Future Fiction – Challenging PermanencePosted: August 10, 2013 Filed under: Design Fiction, Strategic Foresight | Tags: biomimicry and abstraction, decentralized and distributed, design fiction, future of politics, stuart candy 3 Comments
Stuart Candy is the “Sceptical Futuryst”, which is a superb resource of content, opinions, case studies and process. I’ve just begun to go through the site in detail as Stuart is soon to be in Toronto at OCAD University, which is really great news. Below is a great example of futures thinking and design fiction presenting concepts to encourage dialogue away from accepted “norms”.
It’s not only that permanence need not be assumed, but impermanence can actually be embraced.
The above quote is from Stuart explaining the core thesis that the team of collaborators to used to imagine a future capital city of Australia that moves around the country, engaging different communities and encouraging ecological stimulus that can diffuse through the region.
NOTE: Am struggling to embed the document – click here to read.
Decentralized and Distributed
In biomimicry, “decentralized and distributed” is a principle that plays out in many ways.

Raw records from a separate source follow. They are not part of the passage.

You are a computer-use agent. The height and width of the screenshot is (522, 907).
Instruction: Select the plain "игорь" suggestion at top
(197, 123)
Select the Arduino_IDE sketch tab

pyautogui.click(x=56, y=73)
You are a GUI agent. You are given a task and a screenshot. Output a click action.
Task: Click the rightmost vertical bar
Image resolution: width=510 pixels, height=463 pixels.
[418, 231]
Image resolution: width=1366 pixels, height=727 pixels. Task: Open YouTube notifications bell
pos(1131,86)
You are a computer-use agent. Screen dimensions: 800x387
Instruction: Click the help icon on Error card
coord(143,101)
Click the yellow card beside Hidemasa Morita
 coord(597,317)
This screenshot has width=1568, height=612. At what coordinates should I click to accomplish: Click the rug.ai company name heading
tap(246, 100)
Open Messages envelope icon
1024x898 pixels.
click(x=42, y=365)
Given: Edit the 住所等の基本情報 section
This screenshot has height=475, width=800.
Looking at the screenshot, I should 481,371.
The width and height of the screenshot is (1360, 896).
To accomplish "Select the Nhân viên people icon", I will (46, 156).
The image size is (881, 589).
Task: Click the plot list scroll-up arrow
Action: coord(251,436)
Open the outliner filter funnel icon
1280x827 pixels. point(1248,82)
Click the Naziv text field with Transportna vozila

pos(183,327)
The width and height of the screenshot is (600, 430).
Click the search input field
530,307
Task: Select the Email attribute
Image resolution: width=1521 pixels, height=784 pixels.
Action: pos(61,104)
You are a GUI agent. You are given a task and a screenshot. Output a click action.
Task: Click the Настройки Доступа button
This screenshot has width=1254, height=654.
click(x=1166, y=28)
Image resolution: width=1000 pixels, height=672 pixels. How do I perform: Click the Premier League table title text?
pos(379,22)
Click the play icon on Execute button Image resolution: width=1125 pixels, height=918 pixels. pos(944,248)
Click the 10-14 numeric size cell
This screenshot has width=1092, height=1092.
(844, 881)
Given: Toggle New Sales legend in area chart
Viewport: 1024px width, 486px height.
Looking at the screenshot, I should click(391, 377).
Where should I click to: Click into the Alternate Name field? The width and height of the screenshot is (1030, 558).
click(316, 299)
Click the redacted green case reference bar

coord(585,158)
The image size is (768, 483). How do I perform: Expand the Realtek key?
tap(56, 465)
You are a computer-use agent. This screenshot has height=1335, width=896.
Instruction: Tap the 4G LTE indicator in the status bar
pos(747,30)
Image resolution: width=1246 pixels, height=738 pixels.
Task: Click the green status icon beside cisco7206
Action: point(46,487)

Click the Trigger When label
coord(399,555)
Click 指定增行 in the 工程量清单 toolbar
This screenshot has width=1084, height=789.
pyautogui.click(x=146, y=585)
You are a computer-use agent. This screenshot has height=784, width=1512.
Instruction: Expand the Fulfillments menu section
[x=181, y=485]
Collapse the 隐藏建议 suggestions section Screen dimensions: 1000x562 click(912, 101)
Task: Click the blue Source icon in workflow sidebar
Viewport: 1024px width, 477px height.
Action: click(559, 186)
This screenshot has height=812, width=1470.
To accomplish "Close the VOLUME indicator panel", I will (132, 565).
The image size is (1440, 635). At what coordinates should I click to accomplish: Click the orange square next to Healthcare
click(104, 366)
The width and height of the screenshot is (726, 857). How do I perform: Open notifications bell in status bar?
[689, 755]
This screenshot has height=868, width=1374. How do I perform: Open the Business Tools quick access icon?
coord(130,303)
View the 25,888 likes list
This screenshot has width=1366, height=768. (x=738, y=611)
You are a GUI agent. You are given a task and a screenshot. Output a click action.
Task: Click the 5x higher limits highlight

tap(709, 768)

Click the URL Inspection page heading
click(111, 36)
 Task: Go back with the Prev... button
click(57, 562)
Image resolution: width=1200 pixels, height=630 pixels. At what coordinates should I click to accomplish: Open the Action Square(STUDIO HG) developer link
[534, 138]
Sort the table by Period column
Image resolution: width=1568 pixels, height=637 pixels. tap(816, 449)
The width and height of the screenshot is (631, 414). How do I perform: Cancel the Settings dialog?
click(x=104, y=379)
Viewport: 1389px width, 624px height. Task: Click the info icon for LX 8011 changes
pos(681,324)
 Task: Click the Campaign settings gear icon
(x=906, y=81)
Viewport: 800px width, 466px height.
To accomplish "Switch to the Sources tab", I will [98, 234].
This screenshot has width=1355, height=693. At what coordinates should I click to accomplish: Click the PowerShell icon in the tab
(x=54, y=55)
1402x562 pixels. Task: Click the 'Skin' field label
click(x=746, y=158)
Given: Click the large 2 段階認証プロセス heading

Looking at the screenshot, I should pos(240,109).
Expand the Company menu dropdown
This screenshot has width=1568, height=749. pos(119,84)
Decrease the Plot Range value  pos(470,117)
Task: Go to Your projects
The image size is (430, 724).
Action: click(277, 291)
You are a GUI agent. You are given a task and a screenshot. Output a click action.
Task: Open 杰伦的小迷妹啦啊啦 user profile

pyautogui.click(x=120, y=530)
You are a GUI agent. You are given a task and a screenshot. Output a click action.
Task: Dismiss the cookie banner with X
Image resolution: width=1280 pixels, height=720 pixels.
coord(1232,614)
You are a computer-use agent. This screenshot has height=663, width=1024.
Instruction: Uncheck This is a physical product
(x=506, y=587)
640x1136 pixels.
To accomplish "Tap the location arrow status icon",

Most recently I was in discussions around materials development that spoke of active feedback/response that would allow function to be integrated physically. Previous to the natural model the thinking had focused on centralized digital sensor to process to action models which were too complex.
The model above of distributed politics, raises a number of amazing discussions. In Toronto there are huge tensions currently over the mayor, with a strong divide between downtown and outer suburb residents. Many debates have re-arisen over the success or failure of the most recent amalgamation that was meant to transform Toronto into a united and efficient single community. Perhaps literal physical flexibility would break down some of these walls?
In America there are huge issues of right and left, but also tensions between the north and south. Could physical transition and engagement encourage interactions that break down these divides? What if Washington was capable of moving every 4 years?
Great case study of design futures / fiction – and an intriguing connection to biomimicry. Very intriguing discussion to add to the Urban Ecology explorations.